» Getoonde passage

((

In het algemeen is het effect van matige overeenstemming tussen twee maten (hier CITO-score en vwo-cursusduur) dat het voor de ‘gemiddelde’ groep niet veel uitmaakt. De groep die gemiddeld scoort voor de ene maat zal bij de andere maat hetzelfde gemiddelde opleveren. Als je echter een extreme groep voor de ene maat bekijkt, zal die in de andere maat minder extreem afwijken van het gemiddelde, en de verhouding tussen beide afwijkingen van het gemiddelden is wat we de correlatiecoëfficiënt noemen. Je zou denken dat die correlatiecoëfficiënt dan per afwijking verschilt, maar dat is vaak niet zo.
In termen van IQ-tests: een correlatie van 0,85 tussen test en hertest houdt concreet in dat een groep die bij een eerste test allemaal precies 120 scoort, bij een tweede test uiteenlopende resultaten haalt, maar gemiddeld 3 punten minder. Daarentegen zal een groep die bij de eerste test 80 gemiddeld scoort, bij een tweede test uiteenlopende resultaten halen, maar gemiddeld 3 punten meer.

))

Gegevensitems
((

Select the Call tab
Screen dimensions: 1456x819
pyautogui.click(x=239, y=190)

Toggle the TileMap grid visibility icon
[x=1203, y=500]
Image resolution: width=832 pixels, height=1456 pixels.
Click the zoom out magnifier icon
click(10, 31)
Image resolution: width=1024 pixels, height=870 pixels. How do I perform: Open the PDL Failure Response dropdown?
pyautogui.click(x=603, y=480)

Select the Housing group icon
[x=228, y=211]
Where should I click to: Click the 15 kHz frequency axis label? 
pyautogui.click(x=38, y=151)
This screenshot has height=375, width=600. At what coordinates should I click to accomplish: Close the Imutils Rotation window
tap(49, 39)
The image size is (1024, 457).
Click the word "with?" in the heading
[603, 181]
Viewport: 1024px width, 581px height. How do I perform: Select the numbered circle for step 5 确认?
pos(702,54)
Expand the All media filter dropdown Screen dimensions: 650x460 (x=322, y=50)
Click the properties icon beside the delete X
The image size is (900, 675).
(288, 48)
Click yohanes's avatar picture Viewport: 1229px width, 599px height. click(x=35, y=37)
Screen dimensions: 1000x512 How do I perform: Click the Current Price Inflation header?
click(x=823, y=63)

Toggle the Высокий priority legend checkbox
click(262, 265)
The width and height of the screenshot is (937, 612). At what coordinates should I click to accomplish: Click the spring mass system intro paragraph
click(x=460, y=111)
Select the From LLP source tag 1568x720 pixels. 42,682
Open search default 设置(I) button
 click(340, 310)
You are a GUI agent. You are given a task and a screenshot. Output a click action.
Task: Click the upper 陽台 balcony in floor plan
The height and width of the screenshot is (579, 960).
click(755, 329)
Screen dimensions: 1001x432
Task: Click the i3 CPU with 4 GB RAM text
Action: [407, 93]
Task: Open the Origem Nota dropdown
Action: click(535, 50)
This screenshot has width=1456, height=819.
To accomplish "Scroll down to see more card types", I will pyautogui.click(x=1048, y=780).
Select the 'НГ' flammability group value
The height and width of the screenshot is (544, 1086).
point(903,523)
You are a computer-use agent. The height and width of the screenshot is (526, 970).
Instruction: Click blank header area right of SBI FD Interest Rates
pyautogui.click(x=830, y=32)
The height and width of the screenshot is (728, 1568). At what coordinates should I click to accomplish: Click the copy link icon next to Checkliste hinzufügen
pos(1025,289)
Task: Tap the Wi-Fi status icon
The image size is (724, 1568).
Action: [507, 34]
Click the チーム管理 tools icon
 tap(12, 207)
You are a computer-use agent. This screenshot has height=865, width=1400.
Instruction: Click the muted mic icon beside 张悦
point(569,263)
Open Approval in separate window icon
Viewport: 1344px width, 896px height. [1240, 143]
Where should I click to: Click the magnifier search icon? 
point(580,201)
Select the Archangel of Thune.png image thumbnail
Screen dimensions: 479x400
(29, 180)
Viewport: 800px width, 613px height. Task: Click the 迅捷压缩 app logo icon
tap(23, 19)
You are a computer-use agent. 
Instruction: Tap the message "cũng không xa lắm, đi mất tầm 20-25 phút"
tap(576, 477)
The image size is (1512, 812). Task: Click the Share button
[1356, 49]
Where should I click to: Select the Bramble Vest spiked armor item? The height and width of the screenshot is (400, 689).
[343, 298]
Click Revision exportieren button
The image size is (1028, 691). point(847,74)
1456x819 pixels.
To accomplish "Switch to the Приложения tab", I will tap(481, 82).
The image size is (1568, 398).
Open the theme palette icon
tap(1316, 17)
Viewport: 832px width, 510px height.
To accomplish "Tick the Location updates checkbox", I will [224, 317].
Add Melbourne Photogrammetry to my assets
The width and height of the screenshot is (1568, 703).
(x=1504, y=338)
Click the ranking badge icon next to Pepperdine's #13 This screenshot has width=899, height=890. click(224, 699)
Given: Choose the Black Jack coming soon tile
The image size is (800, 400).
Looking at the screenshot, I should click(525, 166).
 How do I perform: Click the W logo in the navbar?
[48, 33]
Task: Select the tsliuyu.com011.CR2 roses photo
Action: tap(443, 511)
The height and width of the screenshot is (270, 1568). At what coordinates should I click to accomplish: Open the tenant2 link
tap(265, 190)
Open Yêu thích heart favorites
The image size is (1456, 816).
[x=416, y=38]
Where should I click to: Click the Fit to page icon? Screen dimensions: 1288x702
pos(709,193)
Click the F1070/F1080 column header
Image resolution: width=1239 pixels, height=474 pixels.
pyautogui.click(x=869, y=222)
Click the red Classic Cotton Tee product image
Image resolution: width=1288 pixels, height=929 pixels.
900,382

))

» Lijst van opdrachten
a – Beantwoord de volgende vragen over de passage over correlatie:
(i) Welke twee maten worden in de eerste alinea tussen haakjes genoemd?
(ii) Welke correlatie tussen test en hertest wordt in het IQ-voorbeeld gebruikt?
(iii) Hoeveel punten hoger scoort een groep die bij de eerste test gemiddeld 80 behaalt, gemiddeld bij de tweede test?
b – Vermeld alle verschillende getallen die in de passage over correlatie voorkomen, elk getal slechts één keer.

» Verwachte antwoorden
a –
(i) De CITO-score en de vwo-cursusduur.
(ii) Een correlatie van 0,85.
(iii) Gemiddeld 3 punten hoger.

b – 0,85; 120; 3; 80